The IT Service Director will submit a report providing an update of the Information Commissioners Office audit.
The IT Service Director submitted a report providing an update of the Information Commissioners Office (ICO) Audit.
As previously reported, the ICO had made significant recognition of the strong leadership and good practice that the Council had embedded. In particular they had cited the excellent online training provision, comprehensive case management system for processing Freedom of Information Act requests and Shortwood had been identified as having a very well established processes for managing paper records. A number of issues had, however, been highlighted for further improvement and a number of recommendations were made for the Council to act upon which were of a medium or low priority.
In relation to the progress of the ICO Action Plan, there were 8 urgent priority, 21 high priority, 57 medium priority and 24 low priority recommendations. The implementation timetable agreed by the ICO was for all recommendations to be completed by 2020 which was because some were highly complex in nature and the report outlined the progress made to 31st March, 2018.
Whilst it had been anticipated that 48 recommendations would have been completed between December 2017 and March 2018, 33 remained incomplete and 11 were ongoing. The reasons for this were outlined and related to staffing changes and the complexity of the issues involved which meant that the original timescales had been unrealistic. Revised implementation dates had been agreed.
The ICO was due to request the updated action plan around September 2018 and the follow up audit would be a desk based review using the updated action plan and other supporting evidence. The next internal review would be presented to the Information Governance Board on the 8th May, 2018.
In the ensuing discussion particular reference was made to the following:
· In response to specific questioning reference was made to the document retention policy which detailed the timescales for which information could be kept.
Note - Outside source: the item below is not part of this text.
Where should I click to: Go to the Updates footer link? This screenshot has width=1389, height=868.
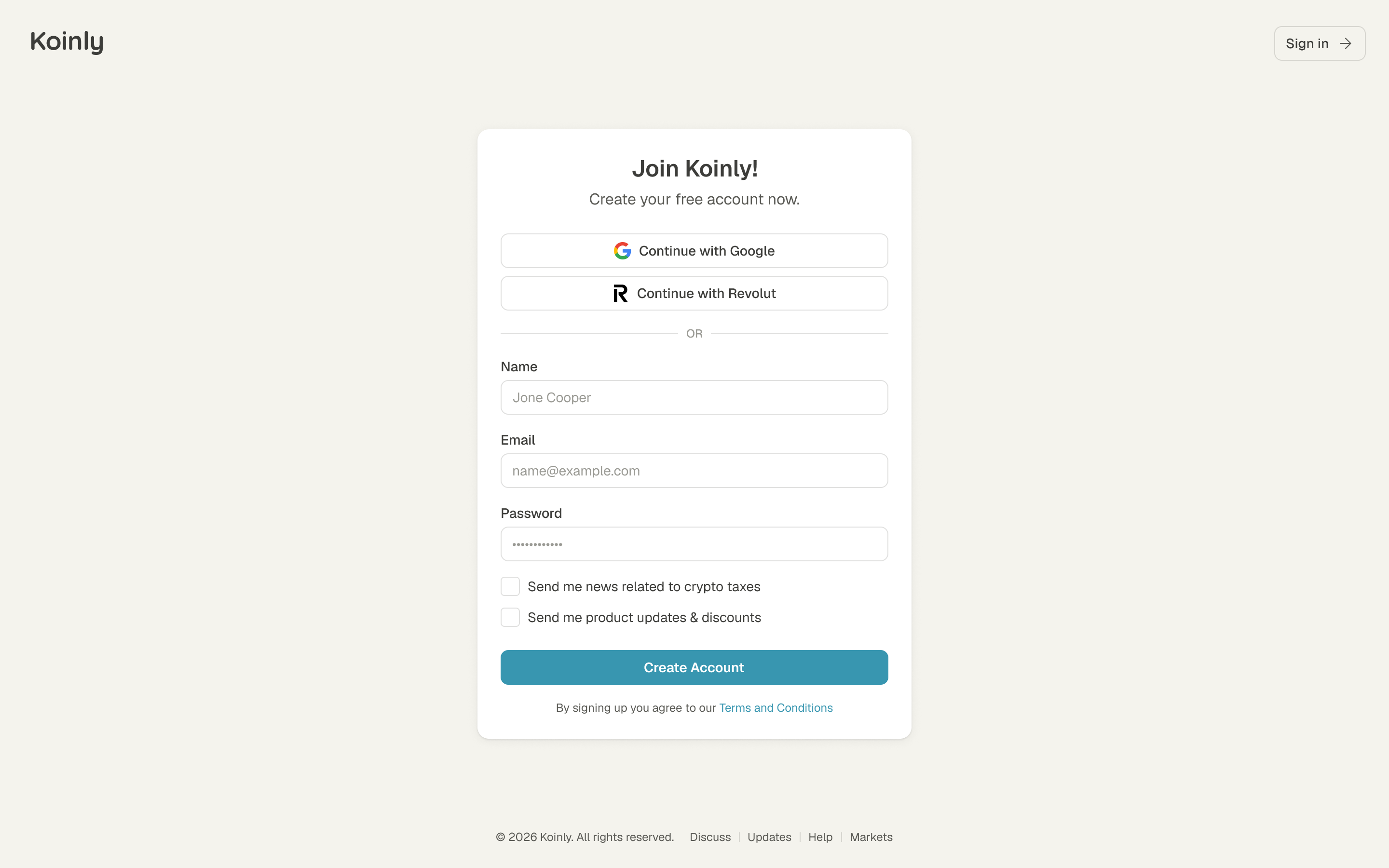click(769, 837)
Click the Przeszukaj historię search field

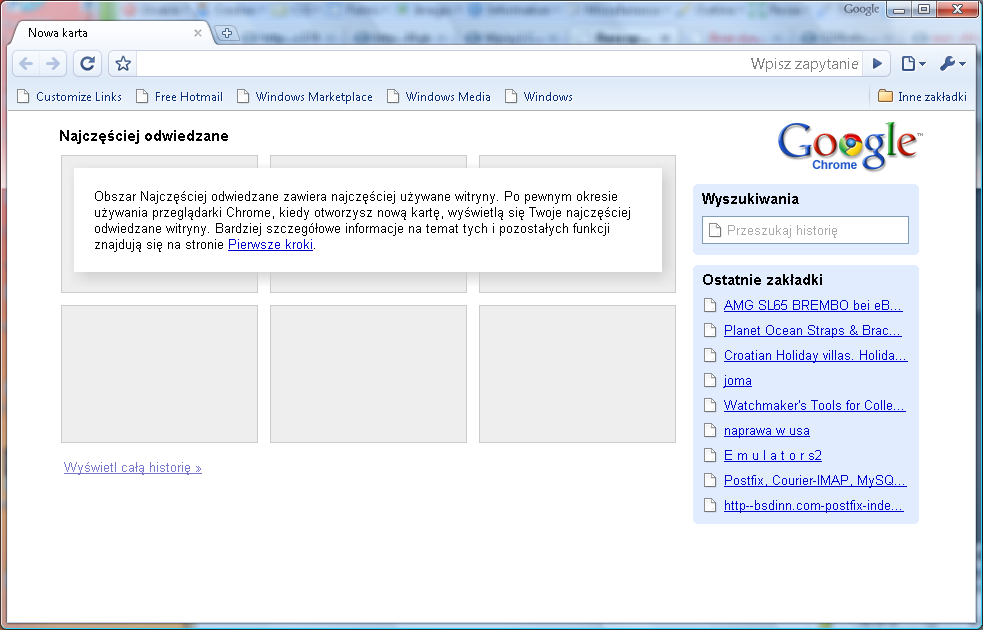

· Reference was made to the overall audit opinion for the Council and the reasonable level of assurance in relation to Data Protection Compliance and to Records Management, Training and Awareness and Freedom of Information Act queries. Members of the Committee were reminded that the ICO had largely been complementary of the Councils arrangements and compliance with legislation
· There was a discussion of the potential conflict between the retention/disposal of personal information and the retention of archives for future use
(i) that Ms S Hydon (Head of IT Service Management) be thanked for attending the meeting and for answering Members questions; and
(ii) that the report be received and the progress made in addressing the issues arising from the ICO audit be noted.